Nanopore sequencing is a novel technology that allows cost-effective sequencing in remote locations and resource-poor settings. Here, we present a protocol for sequencing of mRNAs from whole blood that is compatible with such conditions.
Sequencing in remote locations and resource-poor settings presents unique challenges. Nanopore sequencing can be successfully used under such conditions, and was deployed to West Africa during the recent Ebola virus epidemic, highlighting this possibility. In addition to its practical advantages (low cost, ease of equipment transport and use), this technology also provides fundamental advantages over second-generation sequencing approaches, particularly the very long read length, ability to directly sequence RNA, and real-time availability of data. Raw read accuracy is lower than with other sequencing platforms, which represents the main limitation of this technology; however, this can be partially mitigated by the high read depth generated. Here, we present a field-compatible protocol for sequencing of the mRNAs encoding for Niemann-Pick C1, which is the cellular receptor for ebolaviruses. This protocol encompasses extraction of RNA from animal blood samples, followed by RT-PCR for target enrichment, barcoding, library preparation, and the sequencing run itself, and can be easily adapted for use with other DNA or RNA targets.

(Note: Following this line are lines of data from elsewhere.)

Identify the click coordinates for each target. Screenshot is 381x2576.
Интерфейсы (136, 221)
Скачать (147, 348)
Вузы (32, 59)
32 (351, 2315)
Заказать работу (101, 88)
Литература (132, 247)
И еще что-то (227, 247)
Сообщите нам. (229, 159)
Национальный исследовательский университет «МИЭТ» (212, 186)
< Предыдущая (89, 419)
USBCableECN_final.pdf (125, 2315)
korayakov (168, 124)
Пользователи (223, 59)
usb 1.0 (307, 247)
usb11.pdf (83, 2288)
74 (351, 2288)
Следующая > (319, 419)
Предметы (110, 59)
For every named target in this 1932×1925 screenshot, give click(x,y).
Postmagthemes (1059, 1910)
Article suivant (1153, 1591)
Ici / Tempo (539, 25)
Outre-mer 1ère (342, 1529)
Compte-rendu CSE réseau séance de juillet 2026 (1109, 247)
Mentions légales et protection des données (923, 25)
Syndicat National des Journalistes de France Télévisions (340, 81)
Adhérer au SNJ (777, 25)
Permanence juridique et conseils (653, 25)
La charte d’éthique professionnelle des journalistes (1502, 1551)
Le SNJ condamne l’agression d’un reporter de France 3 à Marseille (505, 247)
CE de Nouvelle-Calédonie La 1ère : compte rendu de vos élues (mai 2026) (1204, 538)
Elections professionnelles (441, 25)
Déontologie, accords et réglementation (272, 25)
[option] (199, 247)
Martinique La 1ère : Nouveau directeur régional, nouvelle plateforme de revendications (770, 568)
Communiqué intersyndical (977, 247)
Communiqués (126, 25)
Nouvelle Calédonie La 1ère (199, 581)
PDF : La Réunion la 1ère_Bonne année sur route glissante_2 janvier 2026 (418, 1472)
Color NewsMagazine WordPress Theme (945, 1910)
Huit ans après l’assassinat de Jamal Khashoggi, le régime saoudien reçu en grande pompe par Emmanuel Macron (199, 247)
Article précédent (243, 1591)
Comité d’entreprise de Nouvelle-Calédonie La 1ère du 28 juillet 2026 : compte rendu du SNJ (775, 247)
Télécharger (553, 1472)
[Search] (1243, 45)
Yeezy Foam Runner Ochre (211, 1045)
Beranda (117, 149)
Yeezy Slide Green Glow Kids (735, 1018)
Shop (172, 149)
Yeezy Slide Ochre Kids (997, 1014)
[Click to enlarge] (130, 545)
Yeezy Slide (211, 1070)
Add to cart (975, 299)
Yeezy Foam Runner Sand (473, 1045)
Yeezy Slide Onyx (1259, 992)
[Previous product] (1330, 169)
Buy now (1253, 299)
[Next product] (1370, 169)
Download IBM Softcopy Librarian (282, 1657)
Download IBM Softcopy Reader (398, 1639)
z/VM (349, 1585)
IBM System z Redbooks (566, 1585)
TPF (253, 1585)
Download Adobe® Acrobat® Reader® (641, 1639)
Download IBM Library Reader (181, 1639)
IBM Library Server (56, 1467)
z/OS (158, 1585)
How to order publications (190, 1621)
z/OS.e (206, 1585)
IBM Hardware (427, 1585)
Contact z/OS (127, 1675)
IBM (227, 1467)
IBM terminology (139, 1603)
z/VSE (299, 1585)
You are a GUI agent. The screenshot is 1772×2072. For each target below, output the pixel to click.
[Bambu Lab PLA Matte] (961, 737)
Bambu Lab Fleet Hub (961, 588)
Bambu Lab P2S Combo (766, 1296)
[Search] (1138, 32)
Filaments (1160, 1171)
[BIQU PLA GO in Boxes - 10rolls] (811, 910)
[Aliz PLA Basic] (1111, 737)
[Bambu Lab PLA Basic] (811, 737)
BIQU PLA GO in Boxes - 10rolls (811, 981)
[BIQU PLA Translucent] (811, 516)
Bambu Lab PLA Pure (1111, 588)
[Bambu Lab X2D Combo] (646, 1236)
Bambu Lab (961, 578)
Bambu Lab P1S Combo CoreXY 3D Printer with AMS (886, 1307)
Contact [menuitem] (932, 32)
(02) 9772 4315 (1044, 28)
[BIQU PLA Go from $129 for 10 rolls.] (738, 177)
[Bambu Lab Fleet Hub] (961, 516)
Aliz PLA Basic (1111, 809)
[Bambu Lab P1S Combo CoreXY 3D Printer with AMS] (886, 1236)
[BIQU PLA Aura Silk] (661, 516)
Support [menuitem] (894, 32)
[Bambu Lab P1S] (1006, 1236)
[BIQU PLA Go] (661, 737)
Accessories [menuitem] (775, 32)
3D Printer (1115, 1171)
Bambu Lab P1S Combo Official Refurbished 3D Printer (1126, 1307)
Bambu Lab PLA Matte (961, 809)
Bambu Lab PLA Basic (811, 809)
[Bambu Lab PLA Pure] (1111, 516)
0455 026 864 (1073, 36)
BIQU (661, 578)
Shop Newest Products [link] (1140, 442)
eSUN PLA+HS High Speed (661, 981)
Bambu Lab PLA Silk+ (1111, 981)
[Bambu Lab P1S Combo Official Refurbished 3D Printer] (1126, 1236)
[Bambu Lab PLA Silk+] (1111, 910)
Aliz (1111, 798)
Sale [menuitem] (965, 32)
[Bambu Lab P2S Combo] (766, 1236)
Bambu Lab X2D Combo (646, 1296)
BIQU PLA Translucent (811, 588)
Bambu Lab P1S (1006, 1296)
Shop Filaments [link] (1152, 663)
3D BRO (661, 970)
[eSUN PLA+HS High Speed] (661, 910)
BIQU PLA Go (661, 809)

Sequencing is a powerful and important tool in biological and biomedical research. It allows analysis of genomes, genetic variations, and RNA expression profiles, and thus plays an important role in the investigation of human and animal diseases alike1,2. Sanger sequencing, one of the oldest methods available for DNA sequencing, is still routinely used to this day and has been a corner-stone of molecular biology. Over the past 50 years, this technology has been improved to achieve read-lengths of more than 1,000 nt and an accuracy as high as 99.999%1. However, Sanger sequencing also has limitations. Sequencing a larger set of samples or the analysis of whole genomes with this method is time consuming and expensive1,3. Second-generation (next-generation) DNA sequencing methods such as 454 pyrosequencing and Illumina technology have allowed us to significantly reduce the cost and workload required for sequencing in the last decade, and have led to a tremendous increase in the amount of biological sequence information available4. Nevertheless, individual sequencing runs using these second-generation technologies are expensive, and sequencing under field conditions is challenging, as the necessary equipment is bulky and fragile (similar to Sanger sequencing devices), and often has to be calibrated and serviced by specially trained personnel. Also, for many of the second-generation technologies read-lengths are rather limited, which often makes downstream bioinformatics analysis of these data challenging.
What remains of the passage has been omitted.